-inverted index pruning
Li Li 2011-02-15, 10:57
I recently read a paper "Pruning Policies for Two-Tiered Inverted
Index with Correctness Guarantee". It's idea is interesting and I
have some questions and like to share with you.
it's idea is pruning unlikely documents for certain terms
term1 d1 d3 d6 | d9 d7 d8
term2 d1 d6 d8 | d3 d4 d5
we have 2 terms here -- term1 and term2
we perform a "and query" for searching documents that contain both
the 2 terms
if our score function consider 2 types of scores: document static
score and term related document score
for simplicity, the static score is the page_rank of a document
and term related score is tf*idf and final score is linear combination
such as page_rank + tf*idf
the pruning criterion is : we only keep the documents whose
page_rank is top N of all the docList for this term and tf*idf is
take above example d1 d3 d5's page_rank is top 3 of all the 5
documents containing term1 and also d1's tf *idf is top 3 of all the 5
Then we want to get top 3 documents
we evaluate d1 d3 d6 d8 because it's in pruned docList
d1 and d6 's information is complete so we can calculate the
accurate score of d1
d3 d8's information is incomplete, we can only calculate the upper
bound of them.
we select top 3 document by score. suppose the result is d6 d1 d8 d3
because d8 and d3 is upper bound score, we can compare the real
score of d8 and d3. So the search is failed and we have to search
un-pruned index for answer
But if we want to get top 2 documents. we can know d1 and d6 are
the answer because d6, d8 and other documents' score is less
The experiments in this paper shows that we can use pruned
index(30% size of full index) to answer 90%+ queries
This result is excited but we have a problem in using it in lucene.

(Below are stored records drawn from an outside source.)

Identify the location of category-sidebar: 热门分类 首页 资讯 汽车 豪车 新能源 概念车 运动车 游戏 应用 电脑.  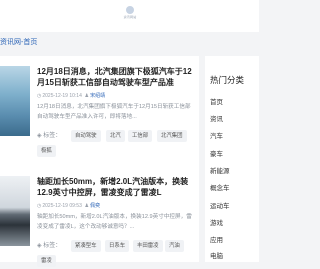
(232, 159).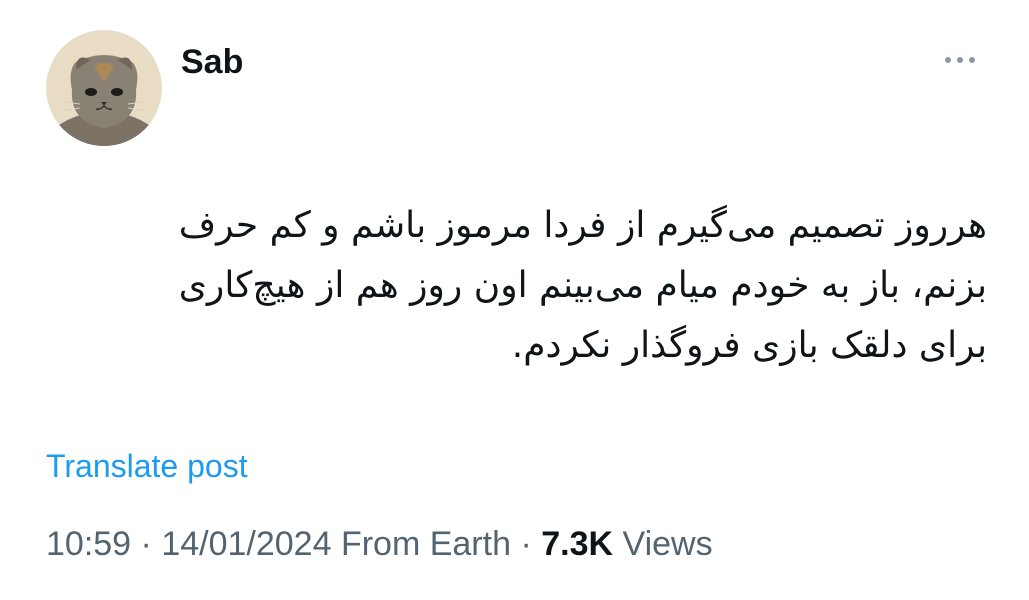 This screenshot has width=1029, height=600. I want to click on author-name: Sab, so click(212, 62).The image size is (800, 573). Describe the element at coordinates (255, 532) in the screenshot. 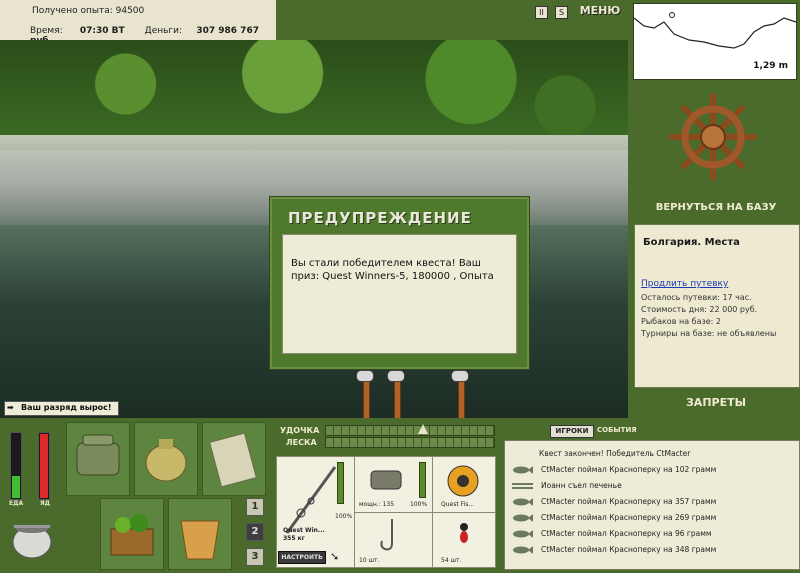

I see `slot-tab-2: 2` at that location.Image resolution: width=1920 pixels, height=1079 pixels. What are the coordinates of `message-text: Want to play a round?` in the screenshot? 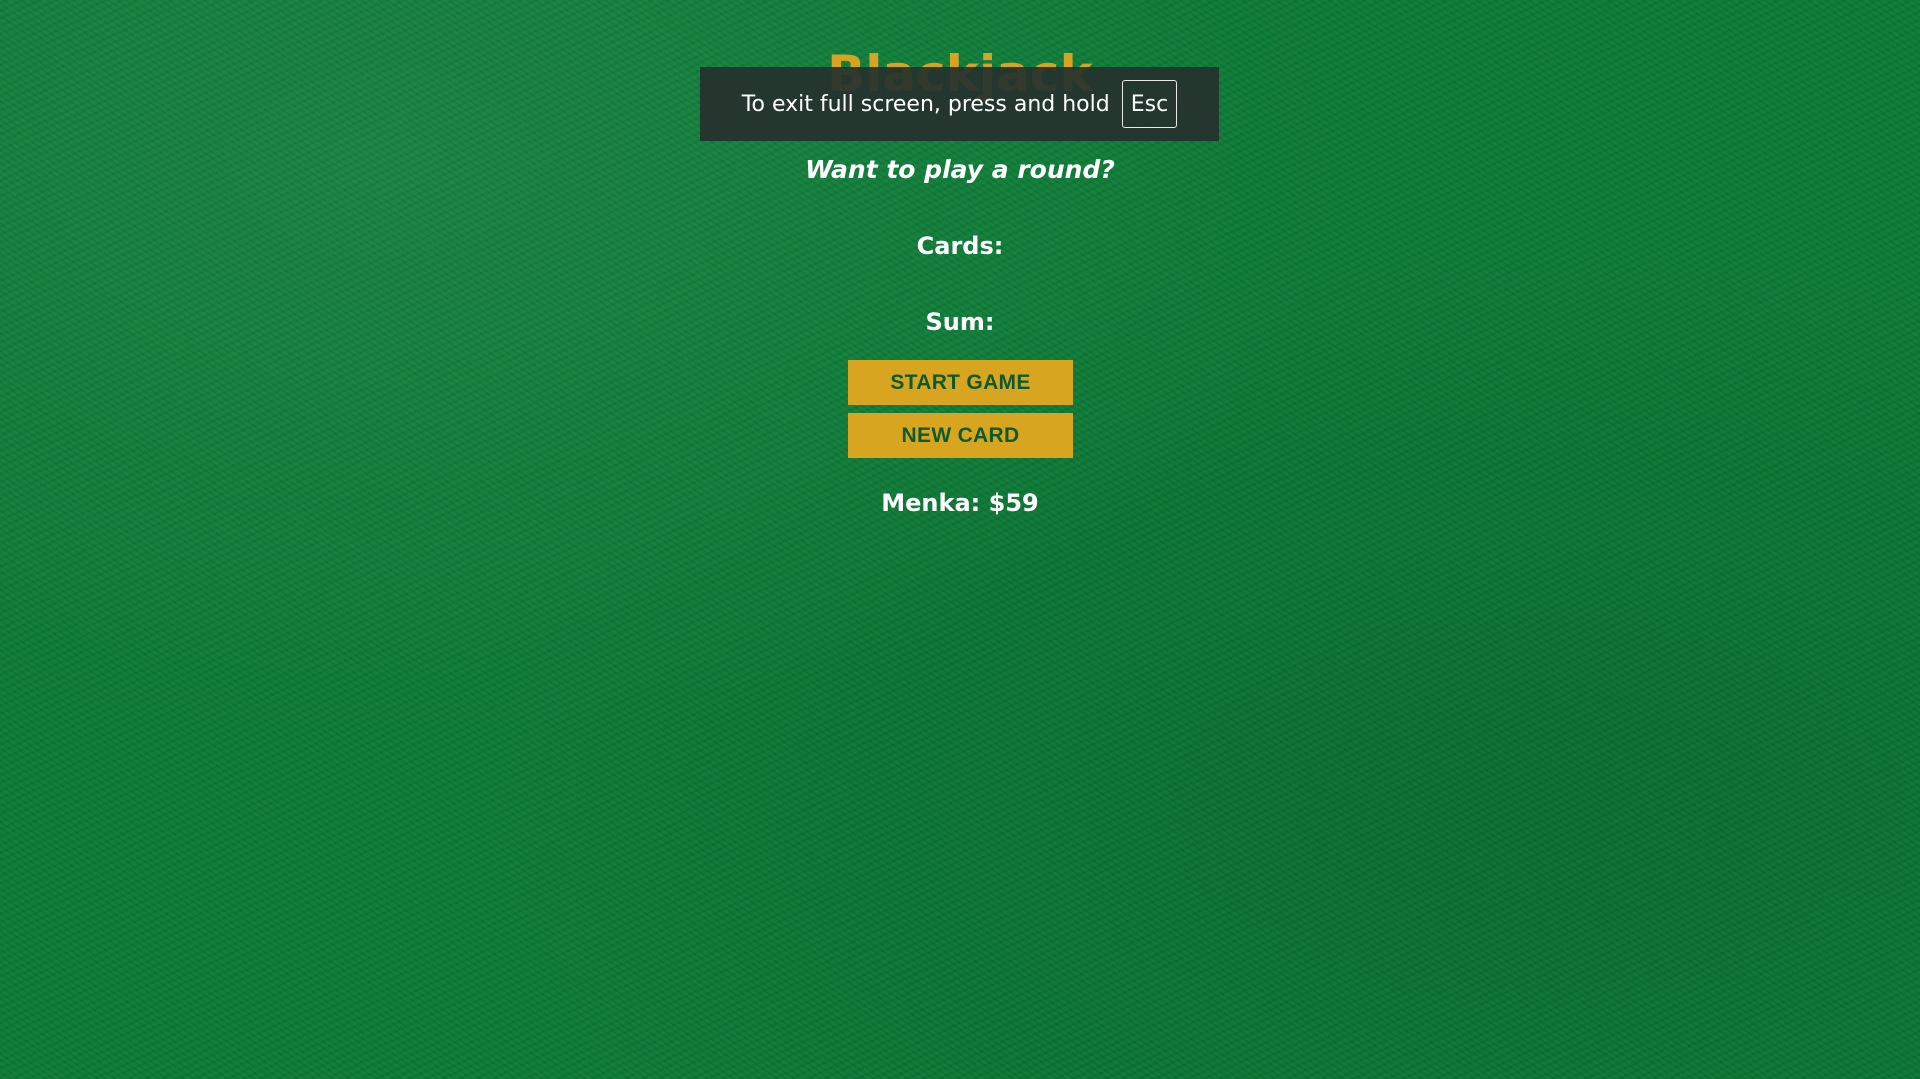 It's located at (960, 170).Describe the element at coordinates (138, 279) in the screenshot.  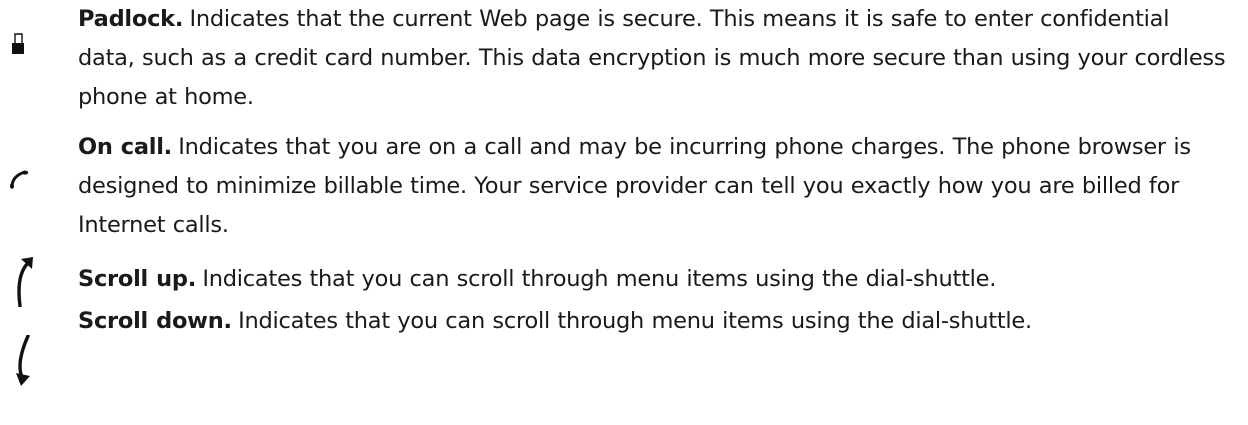
I see `entry-term: Scroll up.` at that location.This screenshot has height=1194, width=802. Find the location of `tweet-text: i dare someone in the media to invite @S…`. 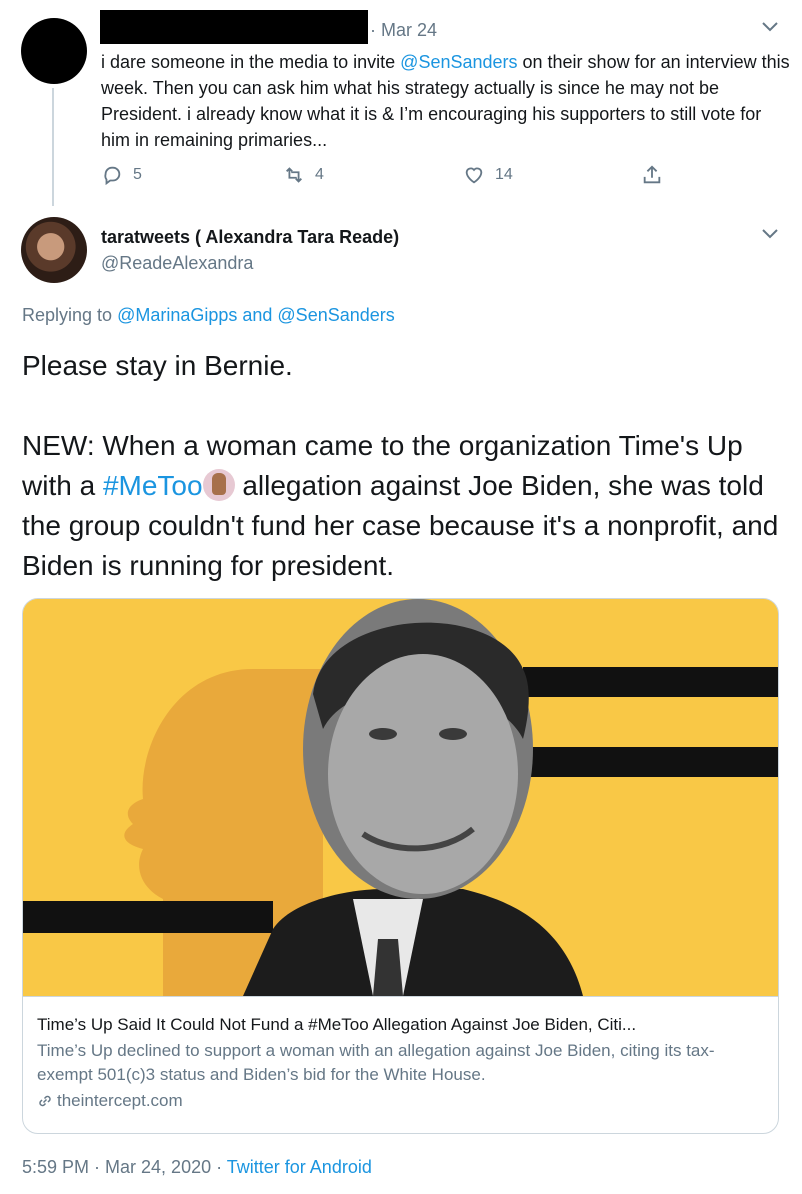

for "and query" in lucene, we use skipList to speed up queries.
but this pruning algorithm cannot use pruned index.
we can check it by above example.
if we use skipList, we can skip d3. but d3's upper bound score may
larger than d1. if we don't score d3, we cannot know it.
although we need only score docList in pruned index(30%), it may be
slower than "and query" in full index because we can
use skipList to skip many docs.
Anyone has good idea for this problem? if we can solve this
problem, we can improve performance well.